• Aim: Quote every one of the following entries word for word, without changing or leaving out anything.

• Dataset extract:
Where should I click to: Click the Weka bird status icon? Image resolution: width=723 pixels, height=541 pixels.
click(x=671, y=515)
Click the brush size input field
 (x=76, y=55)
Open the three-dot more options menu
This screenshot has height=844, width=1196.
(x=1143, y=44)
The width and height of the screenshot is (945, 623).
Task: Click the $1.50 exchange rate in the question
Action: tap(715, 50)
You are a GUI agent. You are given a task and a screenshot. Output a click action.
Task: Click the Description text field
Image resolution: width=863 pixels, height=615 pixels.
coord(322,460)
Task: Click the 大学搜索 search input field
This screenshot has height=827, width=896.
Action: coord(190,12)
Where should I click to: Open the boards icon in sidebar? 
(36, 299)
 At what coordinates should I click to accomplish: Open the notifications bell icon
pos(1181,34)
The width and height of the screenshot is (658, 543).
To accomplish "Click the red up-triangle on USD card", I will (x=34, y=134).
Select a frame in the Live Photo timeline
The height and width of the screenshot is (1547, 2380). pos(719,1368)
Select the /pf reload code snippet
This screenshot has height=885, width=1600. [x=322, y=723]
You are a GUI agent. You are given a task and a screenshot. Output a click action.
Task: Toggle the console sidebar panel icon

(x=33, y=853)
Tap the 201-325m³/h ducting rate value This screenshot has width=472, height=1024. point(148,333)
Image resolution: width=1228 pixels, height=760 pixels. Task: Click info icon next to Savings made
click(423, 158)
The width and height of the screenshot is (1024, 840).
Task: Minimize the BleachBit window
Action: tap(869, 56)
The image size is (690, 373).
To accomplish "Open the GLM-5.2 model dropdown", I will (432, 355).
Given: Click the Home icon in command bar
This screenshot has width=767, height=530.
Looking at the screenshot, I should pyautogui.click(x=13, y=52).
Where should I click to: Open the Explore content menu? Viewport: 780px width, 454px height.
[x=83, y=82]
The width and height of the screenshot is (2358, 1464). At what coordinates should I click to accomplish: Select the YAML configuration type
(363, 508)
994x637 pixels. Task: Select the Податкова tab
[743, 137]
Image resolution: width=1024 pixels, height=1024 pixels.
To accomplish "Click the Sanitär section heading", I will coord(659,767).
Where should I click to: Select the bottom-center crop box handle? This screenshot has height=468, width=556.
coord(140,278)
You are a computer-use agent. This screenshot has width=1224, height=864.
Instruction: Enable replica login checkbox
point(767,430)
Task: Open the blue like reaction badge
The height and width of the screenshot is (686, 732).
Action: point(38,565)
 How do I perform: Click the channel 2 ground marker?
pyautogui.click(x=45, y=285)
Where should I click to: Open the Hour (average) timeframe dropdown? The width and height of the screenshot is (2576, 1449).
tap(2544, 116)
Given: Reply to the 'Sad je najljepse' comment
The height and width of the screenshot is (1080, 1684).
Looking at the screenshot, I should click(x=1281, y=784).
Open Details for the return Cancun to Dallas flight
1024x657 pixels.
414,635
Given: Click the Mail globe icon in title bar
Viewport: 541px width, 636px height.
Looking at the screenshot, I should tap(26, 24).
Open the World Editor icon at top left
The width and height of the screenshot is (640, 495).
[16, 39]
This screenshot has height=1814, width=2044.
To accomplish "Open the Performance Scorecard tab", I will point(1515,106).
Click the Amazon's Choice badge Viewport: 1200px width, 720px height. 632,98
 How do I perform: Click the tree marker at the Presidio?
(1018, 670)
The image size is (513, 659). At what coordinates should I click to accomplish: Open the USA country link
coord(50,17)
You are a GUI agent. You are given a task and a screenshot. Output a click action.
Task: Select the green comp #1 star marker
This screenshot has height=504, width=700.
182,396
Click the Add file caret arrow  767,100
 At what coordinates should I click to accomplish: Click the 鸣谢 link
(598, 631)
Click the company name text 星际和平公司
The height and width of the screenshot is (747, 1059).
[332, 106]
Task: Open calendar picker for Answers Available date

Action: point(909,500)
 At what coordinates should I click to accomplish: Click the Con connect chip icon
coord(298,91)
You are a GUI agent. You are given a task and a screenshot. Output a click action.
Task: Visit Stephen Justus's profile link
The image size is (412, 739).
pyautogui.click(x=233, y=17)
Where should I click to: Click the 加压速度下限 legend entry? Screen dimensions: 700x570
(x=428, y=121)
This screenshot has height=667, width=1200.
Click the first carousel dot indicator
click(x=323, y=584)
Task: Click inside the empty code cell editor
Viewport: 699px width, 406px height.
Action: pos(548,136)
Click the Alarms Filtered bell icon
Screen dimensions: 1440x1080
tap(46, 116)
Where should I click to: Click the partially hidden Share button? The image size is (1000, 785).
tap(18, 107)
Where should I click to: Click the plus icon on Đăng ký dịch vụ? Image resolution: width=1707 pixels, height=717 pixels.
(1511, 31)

• Written response:
Where should I click to: Click the Weka bird status icon? Image resolution: width=723 pixels, height=541 pixels.
click(x=671, y=515)
Click the brush size input field
 (x=76, y=55)
Open the three-dot more options menu
This screenshot has height=844, width=1196.
(x=1143, y=44)
The width and height of the screenshot is (945, 623).
Task: Click the $1.50 exchange rate in the question
Action: tap(715, 50)
You are a GUI agent. You are given a task and a screenshot. Output a click action.
Task: Click the Description text field
Image resolution: width=863 pixels, height=615 pixels.
coord(322,460)
Task: Click the 大学搜索 search input field
This screenshot has height=827, width=896.
Action: coord(190,12)
Where should I click to: Open the boards icon in sidebar? 
(36, 299)
 At what coordinates should I click to accomplish: Open the notifications bell icon
pos(1181,34)
The width and height of the screenshot is (658, 543).
To accomplish "Click the red up-triangle on USD card", I will (x=34, y=134).
Select a frame in the Live Photo timeline
The height and width of the screenshot is (1547, 2380). pos(719,1368)
Select the /pf reload code snippet
This screenshot has height=885, width=1600. [x=322, y=723]
You are a GUI agent. You are given a task and a screenshot. Output a click action.
Task: Toggle the console sidebar panel icon

(x=33, y=853)
Tap the 201-325m³/h ducting rate value This screenshot has width=472, height=1024. point(148,333)
Image resolution: width=1228 pixels, height=760 pixels. Task: Click info icon next to Savings made
click(423, 158)
The width and height of the screenshot is (1024, 840).
Task: Minimize the BleachBit window
Action: tap(869, 56)
The image size is (690, 373).
To accomplish "Open the GLM-5.2 model dropdown", I will (432, 355).
Given: Click the Home icon in command bar
This screenshot has width=767, height=530.
Looking at the screenshot, I should pyautogui.click(x=13, y=52).
Where should I click to: Open the Explore content menu? Viewport: 780px width, 454px height.
[x=83, y=82]
The width and height of the screenshot is (2358, 1464). At what coordinates should I click to accomplish: Select the YAML configuration type
(363, 508)
994x637 pixels. Task: Select the Податкова tab
[743, 137]
Image resolution: width=1024 pixels, height=1024 pixels.
To accomplish "Click the Sanitär section heading", I will coord(659,767).
Where should I click to: Select the bottom-center crop box handle? This screenshot has height=468, width=556.
coord(140,278)
You are a computer-use agent. This screenshot has width=1224, height=864.
Instruction: Enable replica login checkbox
point(767,430)
Task: Open the blue like reaction badge
The height and width of the screenshot is (686, 732).
Action: point(38,565)
 How do I perform: Click the channel 2 ground marker?
pyautogui.click(x=45, y=285)
Where should I click to: Open the Hour (average) timeframe dropdown? The width and height of the screenshot is (2576, 1449).
tap(2544, 116)
Given: Reply to the 'Sad je najljepse' comment
The height and width of the screenshot is (1080, 1684).
Looking at the screenshot, I should click(x=1281, y=784).
Open Details for the return Cancun to Dallas flight
1024x657 pixels.
414,635
Given: Click the Mail globe icon in title bar
Viewport: 541px width, 636px height.
Looking at the screenshot, I should tap(26, 24).
Open the World Editor icon at top left
The width and height of the screenshot is (640, 495).
[16, 39]
This screenshot has height=1814, width=2044.
To accomplish "Open the Performance Scorecard tab", I will point(1515,106).
Click the Amazon's Choice badge Viewport: 1200px width, 720px height. 632,98
 How do I perform: Click the tree marker at the Presidio?
(1018, 670)
The image size is (513, 659). At what coordinates should I click to accomplish: Open the USA country link
coord(50,17)
You are a GUI agent. You are given a task and a screenshot. Output a click action.
Task: Select the green comp #1 star marker
This screenshot has height=504, width=700.
182,396
Click the Add file caret arrow  767,100
 At what coordinates should I click to accomplish: Click the 鸣谢 link
(598, 631)
Click the company name text 星际和平公司
The height and width of the screenshot is (747, 1059).
[332, 106]
Task: Open calendar picker for Answers Available date

Action: point(909,500)
 At what coordinates should I click to accomplish: Click the Con connect chip icon
coord(298,91)
You are a GUI agent. You are given a task and a screenshot. Output a click action.
Task: Visit Stephen Justus's profile link
The image size is (412, 739).
pyautogui.click(x=233, y=17)
Where should I click to: Click the 加压速度下限 legend entry? Screen dimensions: 700x570
(x=428, y=121)
This screenshot has height=667, width=1200.
Click the first carousel dot indicator
click(x=323, y=584)
Task: Click inside the empty code cell editor
Viewport: 699px width, 406px height.
Action: pos(548,136)
Click the Alarms Filtered bell icon
Screen dimensions: 1440x1080
tap(46, 116)
Where should I click to: Click the partially hidden Share button? The image size is (1000, 785).
tap(18, 107)
Where should I click to: Click the plus icon on Đăng ký dịch vụ? Image resolution: width=1707 pixels, height=717 pixels.
(1511, 31)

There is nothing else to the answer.